If these determined secularists have their wish, in an independent Scotland, state schools (be they non-denominational or Roman Catholic) may become integrated and their curricula secularised and redded of religious "indoctrination" (the secularists' word).

Then, if the new Scotland follows the modern secular model of France, children whose parents wish them to follow a curriculum that allows a measure of religious observance, will have to be enabled to attend private schools (90% of which are Catholic schools in the French system), where the salaries of the teachers are paid by the French state.
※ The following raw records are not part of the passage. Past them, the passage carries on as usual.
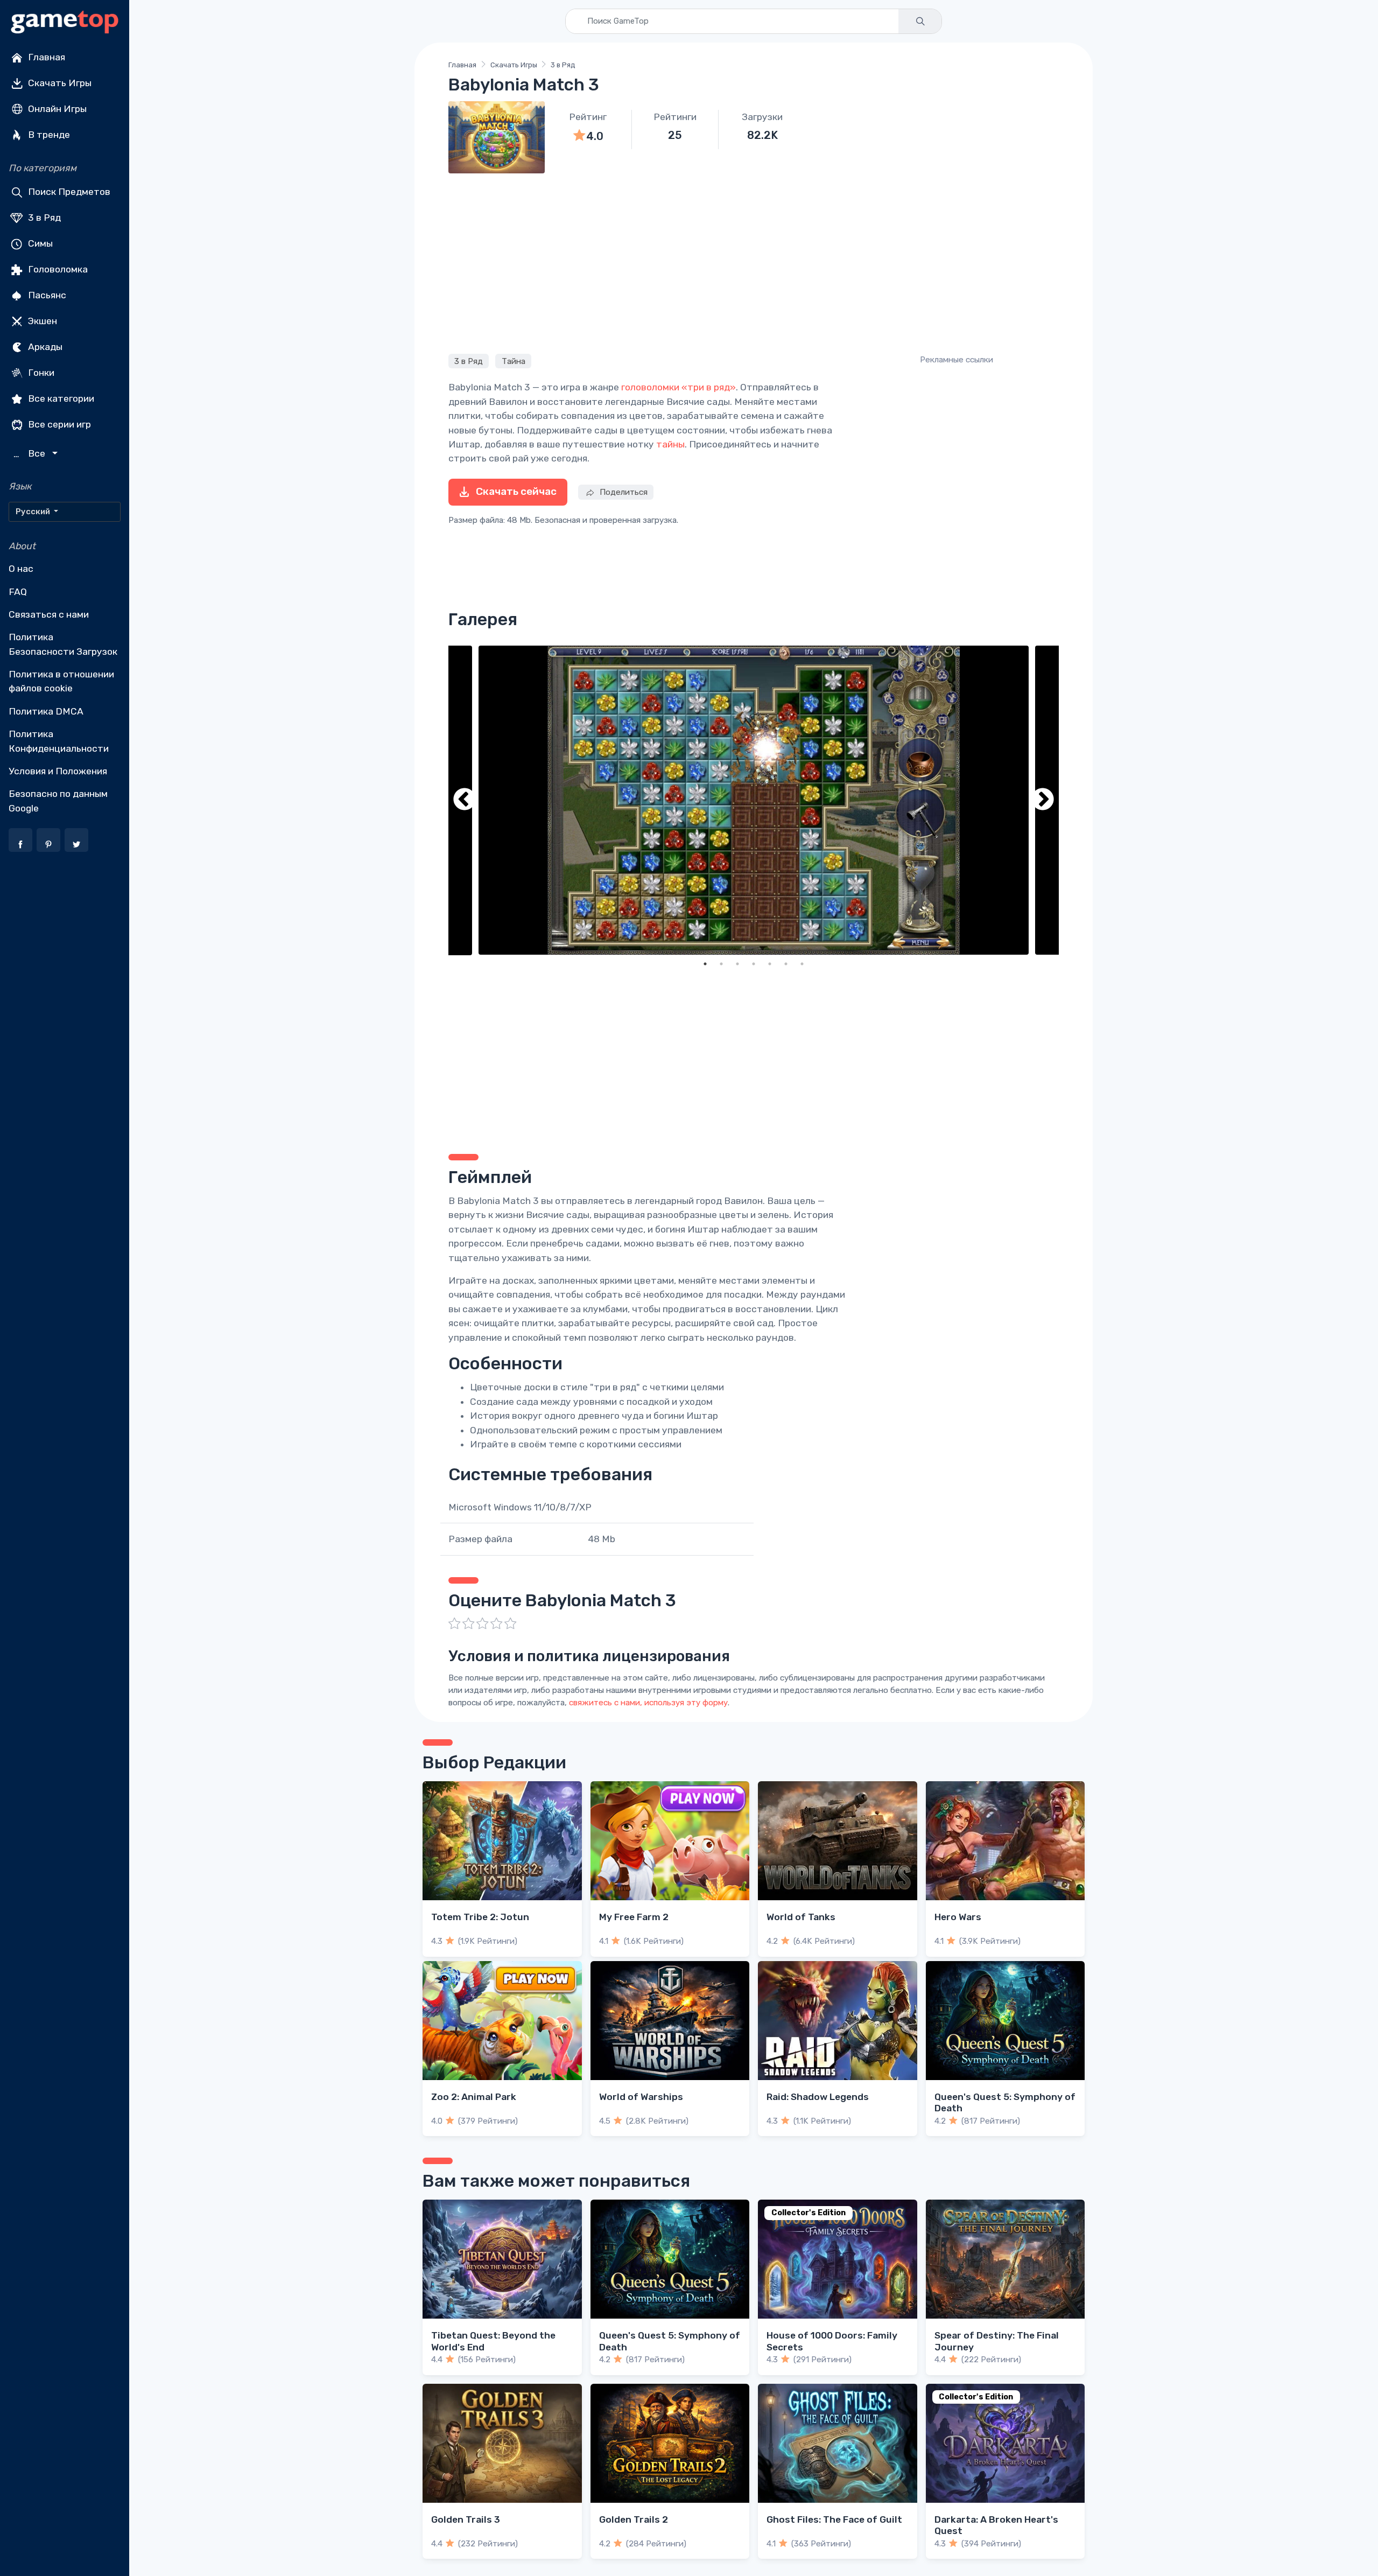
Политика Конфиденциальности (59, 741)
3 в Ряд (43, 217)
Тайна (513, 361)
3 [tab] (737, 963)
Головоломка (57, 269)
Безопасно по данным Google (58, 800)
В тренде (48, 134)
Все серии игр (58, 424)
This may be a future model for an independent Scotland if Christian education is forced out of state schools. I grudgingly suggest this model be actively considered in any new Scottish constitution if the militant secular lobby achieves its goal of driving religion out of Scotland's state education.

Similarly, in Scotland, we are told Kirk care homes are very short of funding as a result of local authority cuts. Church-based social work has long been important for Scots. In a secular Scotland of the future, perhaps we can follow the example of the modern secular German state which levies a tax to support either the main Lutheran church or Catholic church in social and care activities. That funding route might be necessary in a secular Scots society, which a loud and articulate but sparse minority seems to be dedicated to bringing about.
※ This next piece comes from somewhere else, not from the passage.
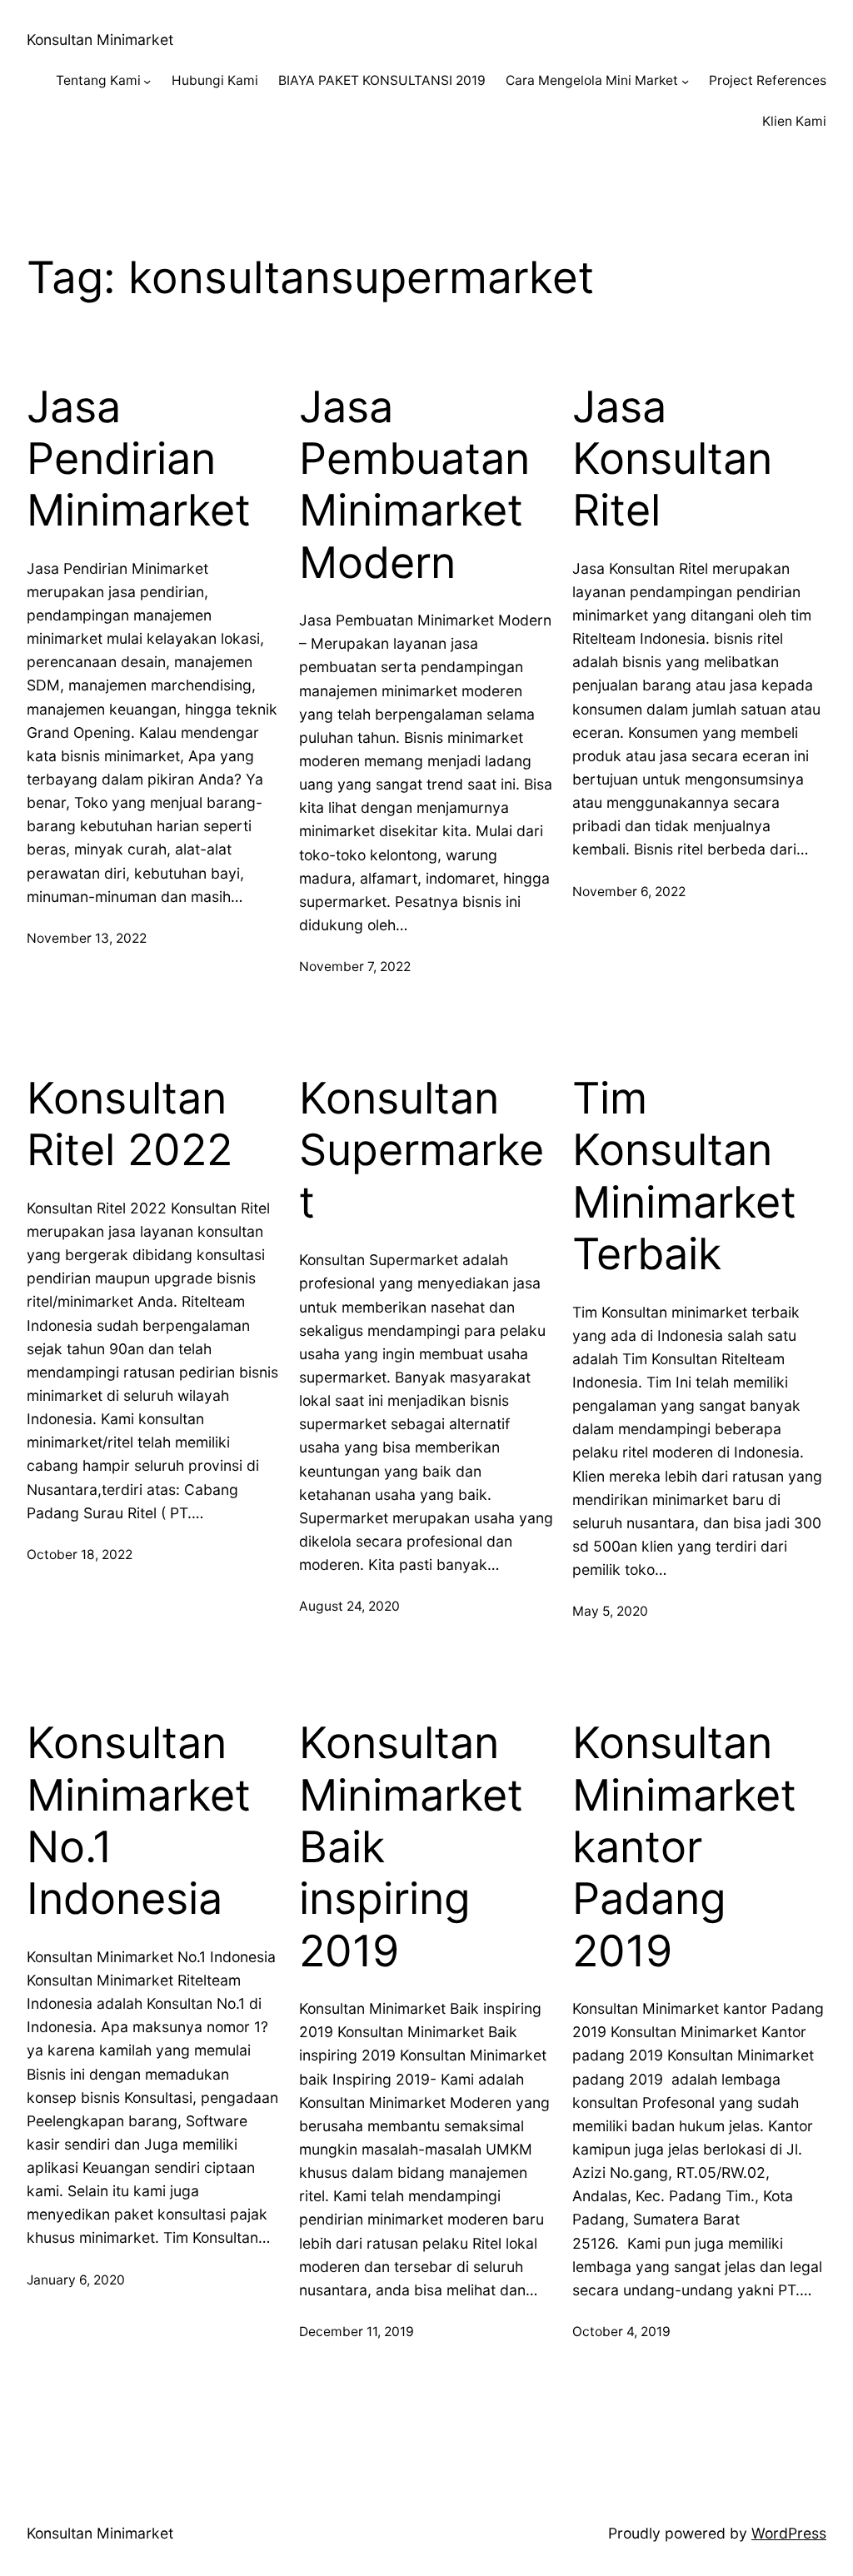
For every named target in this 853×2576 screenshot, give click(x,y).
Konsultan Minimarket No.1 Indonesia (139, 1821)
The majority of Scots simply want the church-state balance to be left as it stands. We should make this very clear to our elected representatives at council and parliamentary level.

Gus Logan,

2 York Road,

North Berwick.

On the same day as this week's terrorist attack in Lodon, the Government announced 15 new faith schools in England; six for Muslims. There are plans for an Islamic school and one for the Free Presbyterian Church in Glasgow.

This cash-strapped Government will struggle to regulate what goes on in them.

In just one week in May, I witnessed two US religious extremists invited to speak to Catholics. One was Pam Stenzel, an abstinence-only advocate who told 200 children from the Paisley diocese that "condoms are not safe" and anyone who had sex out of marriage "would pay". The other was Michael Voris who told a crowd of 150 Catholic activists in Motherwell: "We need to explain why contraception and same-sex marriage is evil", adding: "there is no-one in Heaven; except for Catholics."

It is time we stopped encouraging examples of religious extremism.